What is Breast Implant Illness?
Breast Implant Illness (BII) is the common term for what was initially named Human Adjuvant Disease, which related to concerns that breast implants might be affecting the health of women. Since 1964, there have been several small medical study reports concerning Breast Implant Illness and how removal of the implants affected women’s health.
These reports usually demonstrated no changes in an individuals blood work that was consistent with the patient’s symptoms. However, in 1992, in spite of medical studies showing no solid evidence of BII, a large number of media reports forced the FDA to place a moratorium on silicone gel implants. Saline implants (silicone shell filled with saline [salt water] were never withdrawn from the market.
Patient complaints related to Breast Implant Illness have included:
- Central Nervous System – memory loss, brain fog, headaches, migraines
- Immune – Autoimmune including Raynouds, Rheumatoid, Sjogrens, Toxic Shock and more
- GI and Urinary – frequency, liver & kidney problems, reflux, gastritis, weight gain, leaky gut
- Skin – dry skin, hair loss, rashes
- Psychological – anxiety, depression, panic attacks
- Heart – palpitations, heart pain, shortness of breath, cough
Several studies have tried to correlate rheumatic type and onnective tissue type illnesses to breast implants and a true statistically significant correlation has not been found. Because of that, the FDA cleared silicone implants for cosmetic uses in 2006.
Results of Breast Implant Removal
There are several studies that have looked at how patients have done clinically after the removal of their implants for BII.
In a Canadian study, patients who underwent implant removal were compared to a control group of other plastic surgery patients who did not have implants. The group without implants actually had higher evidence of antinuclear antibodies (a sign of immune disease) than the BII group.
In the study, the scar tissue around the implants (capsule) was removed.
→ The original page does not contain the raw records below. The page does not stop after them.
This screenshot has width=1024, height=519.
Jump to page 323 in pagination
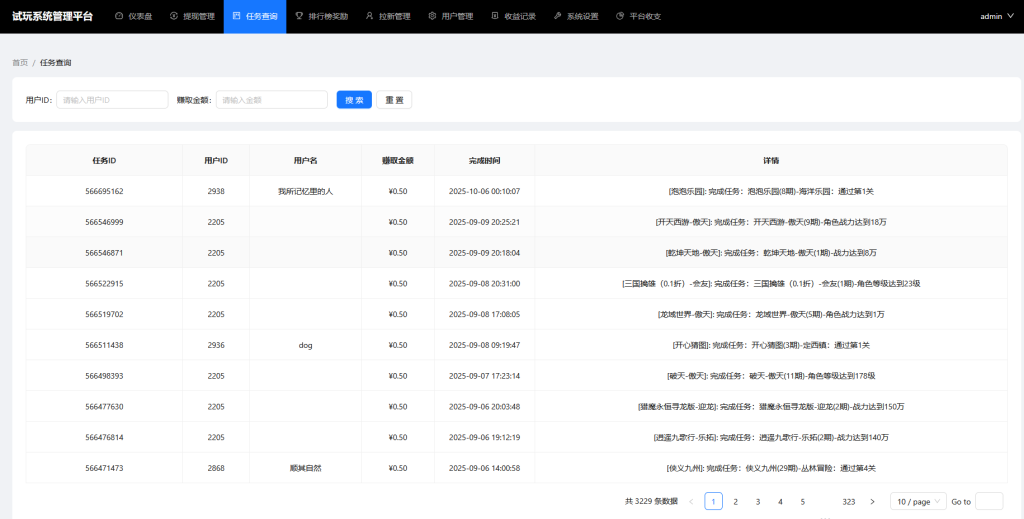tap(848, 501)
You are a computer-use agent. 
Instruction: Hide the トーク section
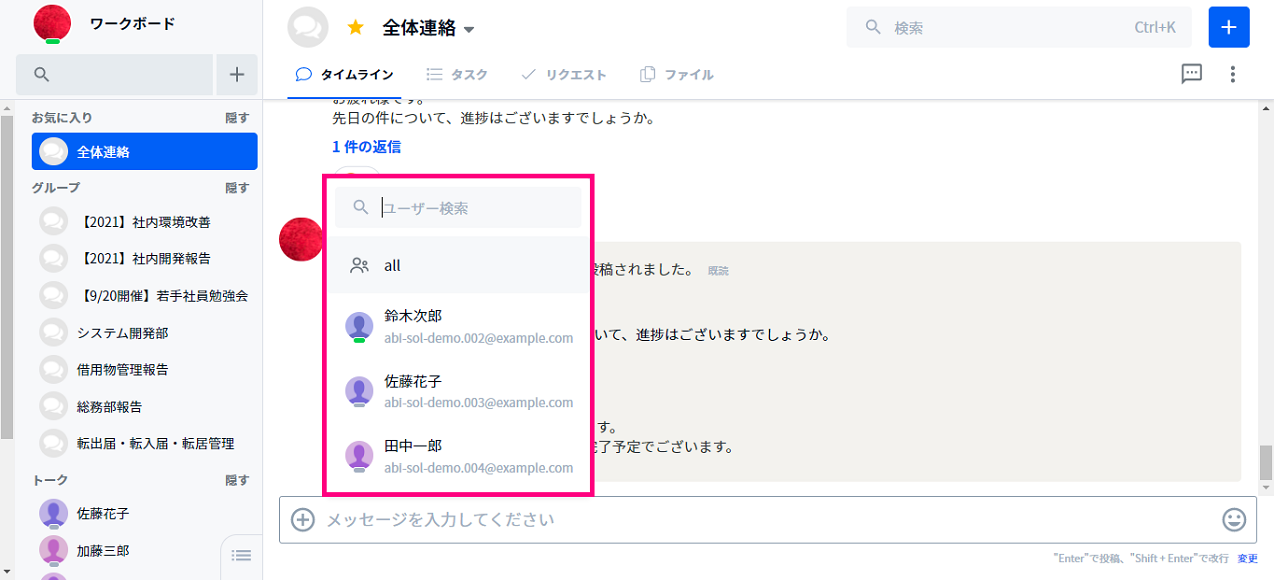pos(237,481)
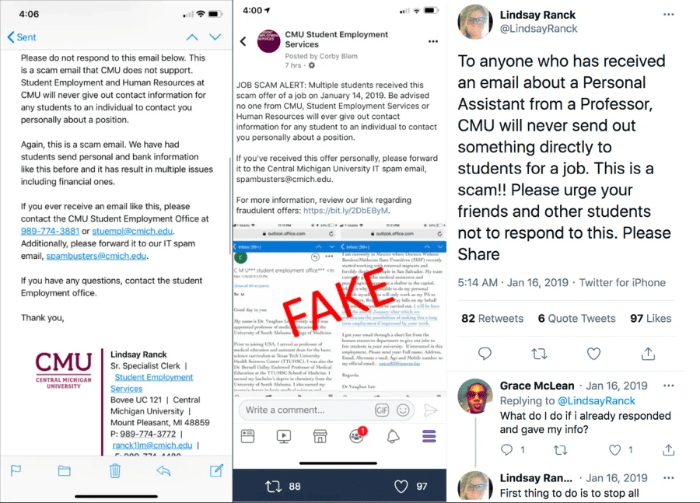Open Facebook Marketplace tab icon
The image size is (700, 503).
(320, 436)
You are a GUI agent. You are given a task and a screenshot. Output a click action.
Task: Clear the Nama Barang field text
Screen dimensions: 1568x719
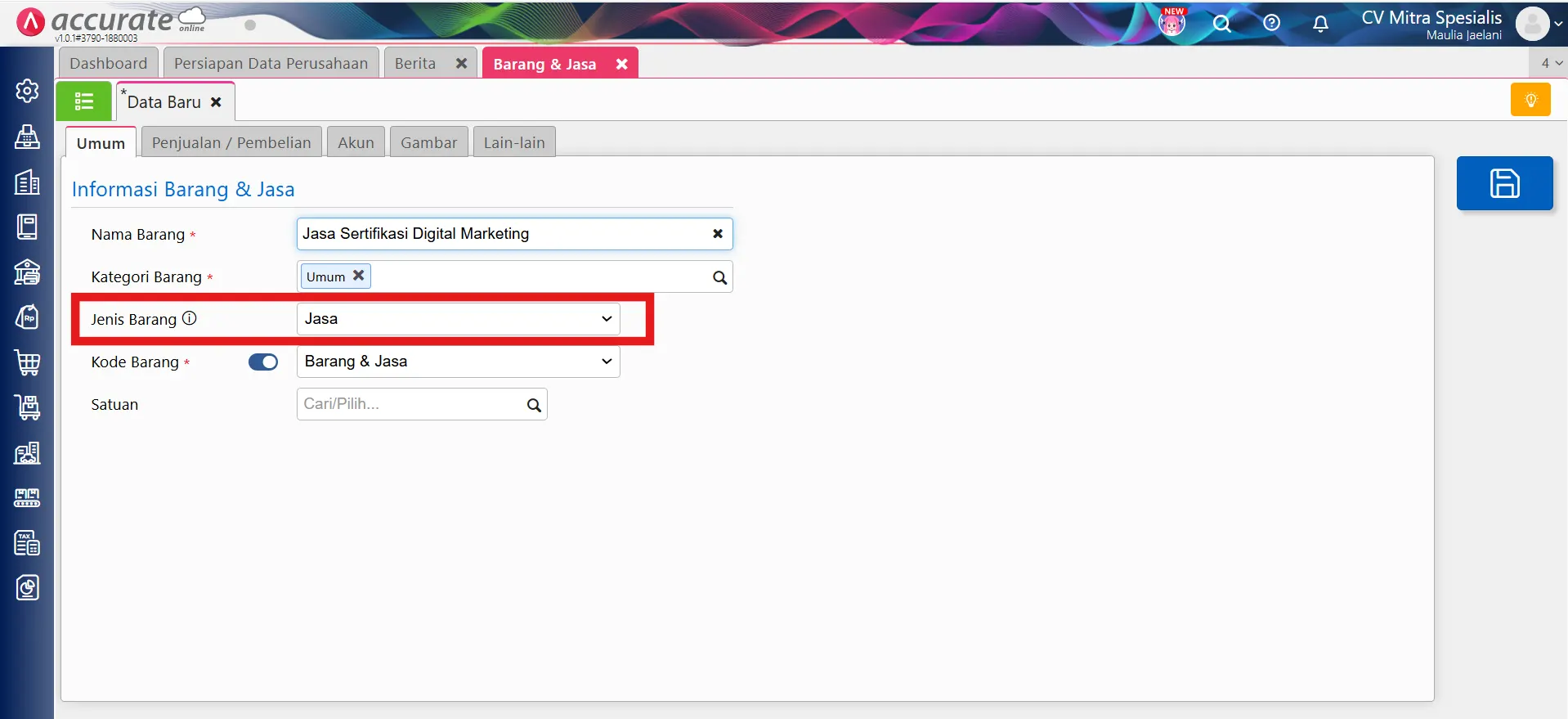pos(717,234)
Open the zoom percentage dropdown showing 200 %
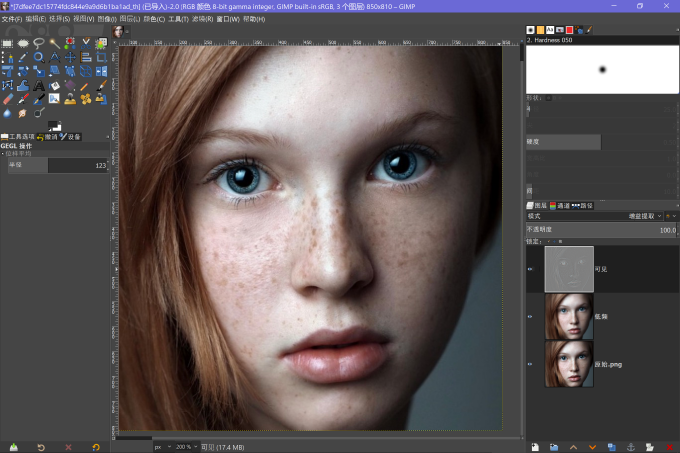The width and height of the screenshot is (680, 453). click(186, 447)
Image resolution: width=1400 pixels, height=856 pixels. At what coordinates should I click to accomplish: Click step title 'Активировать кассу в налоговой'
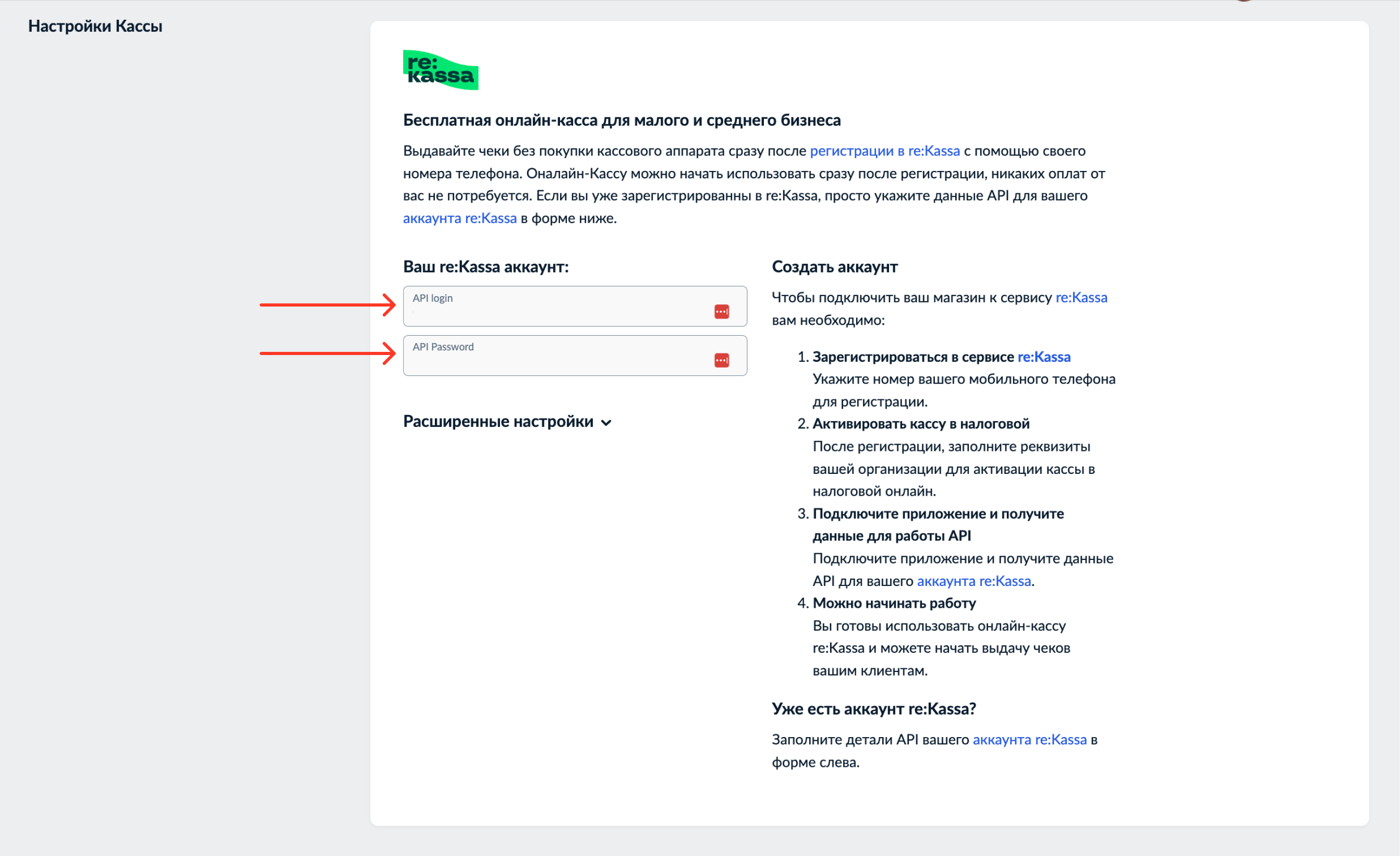tap(920, 424)

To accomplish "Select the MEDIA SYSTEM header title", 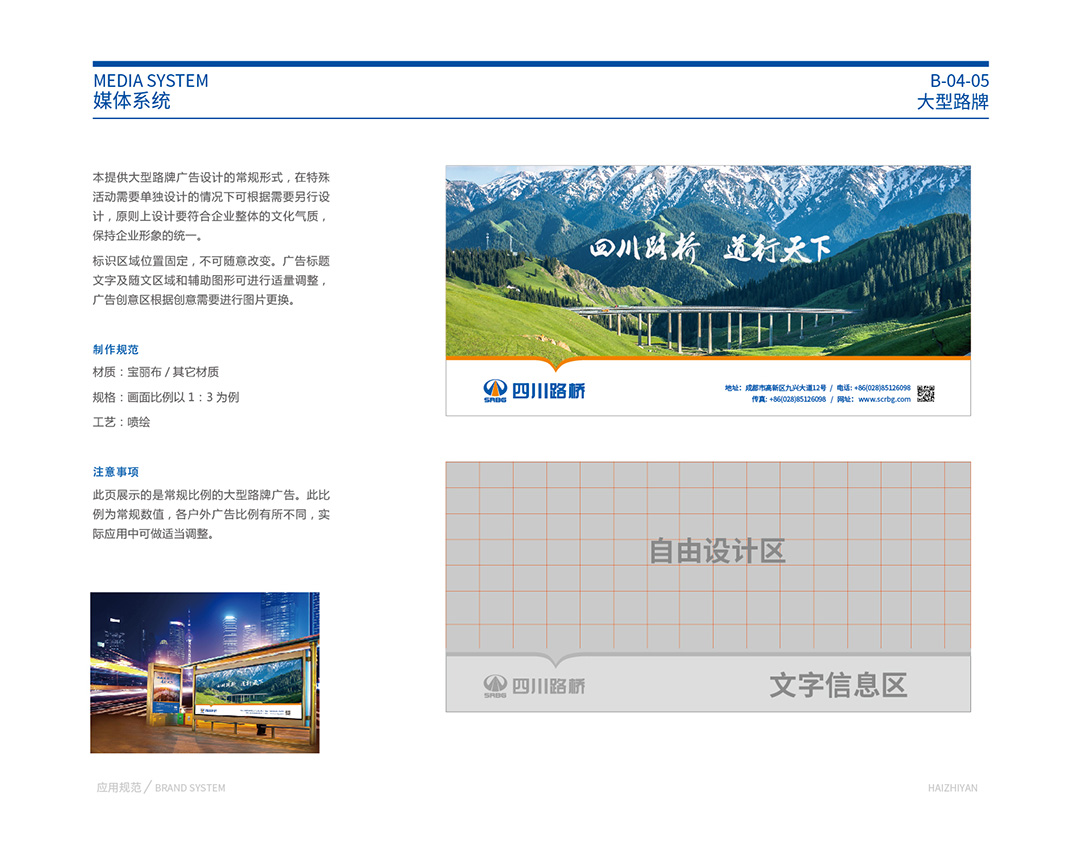I will tap(151, 81).
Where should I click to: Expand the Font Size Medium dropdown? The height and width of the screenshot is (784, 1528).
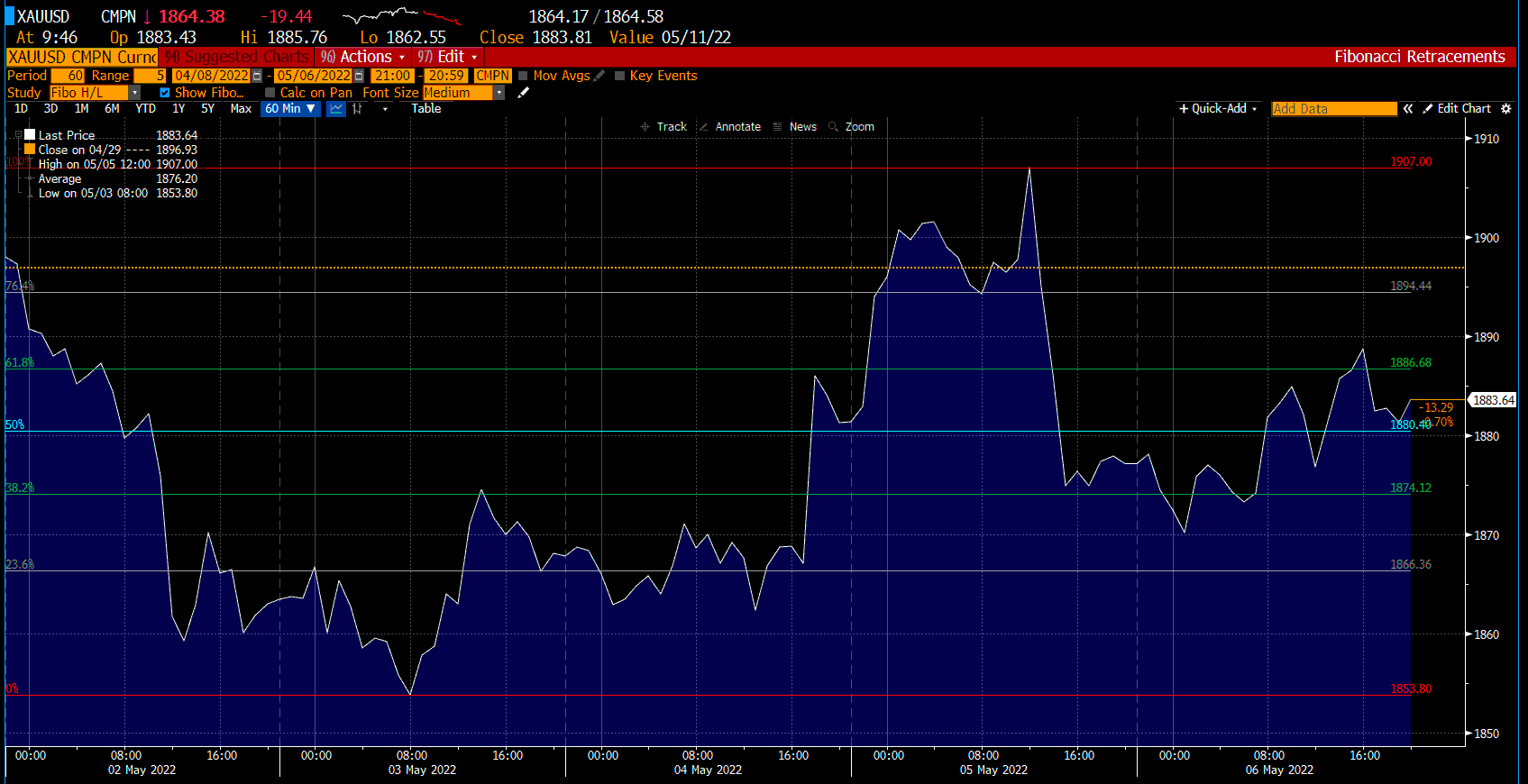coord(499,93)
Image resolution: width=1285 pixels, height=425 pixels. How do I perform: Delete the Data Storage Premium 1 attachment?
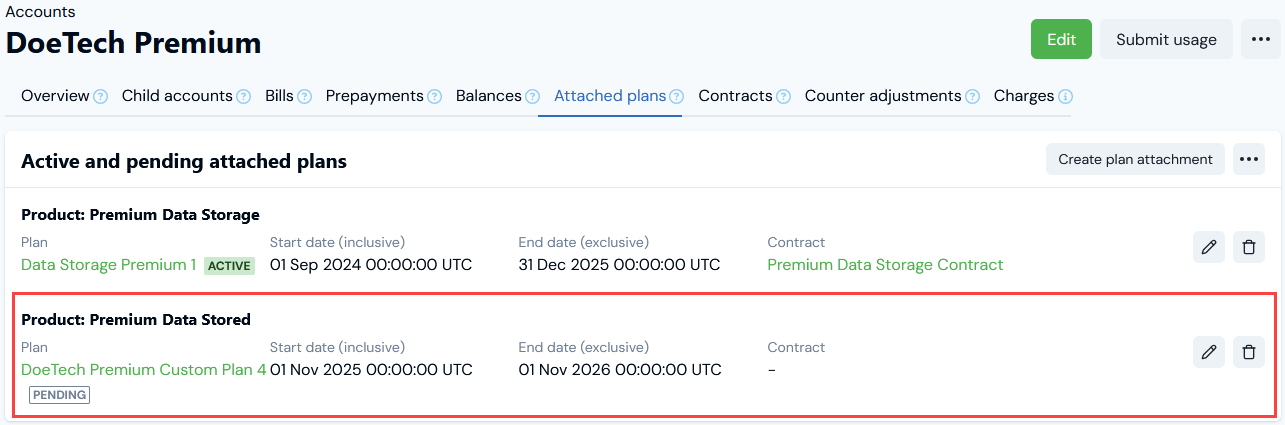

This is called a capsulectomy. It was noted that 42% of the capsules had bacterial colonization. In the BII group with no signs of immune disease, 90% improved their symptoms following removal. In the group with signs of rheumatic disease, but not autoimmune disease, their symptoms improved for a short time and then they all relapsed. Finally, in the group with autoimmune signs but no rheumatic signs, none improved.
As confusing as this picture is, some surgeons do report that their patients feel better following implant removal for BII
In 1992, during the initial FDA moratorium, Dr. Schneider treated over 200 patients with concerns of BII. He removed both silicone and saline implants from patients. In his experience, about 50% of patients subjectively felt better. This is consistent with what other surgeons have reported.
In 95% of patients who underwent removal without any other procedure to the breast (breast lift, fat injection, reconstruction), their breasts basically returned to their pre-augmentation shape.
Since BII has made its recurrence in the press and social media, Dr. Schneider continues to offer implant removal and capsulectomy for patients with BII complaints.
Check Your Breast Implants
Patients with complaints of a variety of symptoms including dry itchy skin, rashes, aches and pains, and loss of mental acuity, often go from physician to physician without receiving any comprehensive care.
In our office, patients who are seen with BII complaints undergo a thorough history, breast exam, battery of blood tests specifically recommended for BII. In some cases, a mammogram, sonogram and/or MRI may be recommended. Based on these results, and a discussion with the patient, breast implant removal surgery may be recommended.
Because we do not know for certain the exact cause of breast implant illness, Dr. Schneider believes that anything that has the potential to be causing the problem should be removed when removing the implant. As such, he usually recommends the removal of the implant and capsule that surrounds the implant. This is typically performed through the patient’s preexisting breast scar.
The procedure typically takes 60-90 minutes to perform and is followed by a fairly quick recovery and return to work. Drains are not necessary and in most patients, the incisions are closed with internal dissolvable sutures that do not need to be removed. Some patients may choose to have a breast lift at the same time, however, for most patients, they are pleasantly surprised that their breasts return to their pre-augmentation shape.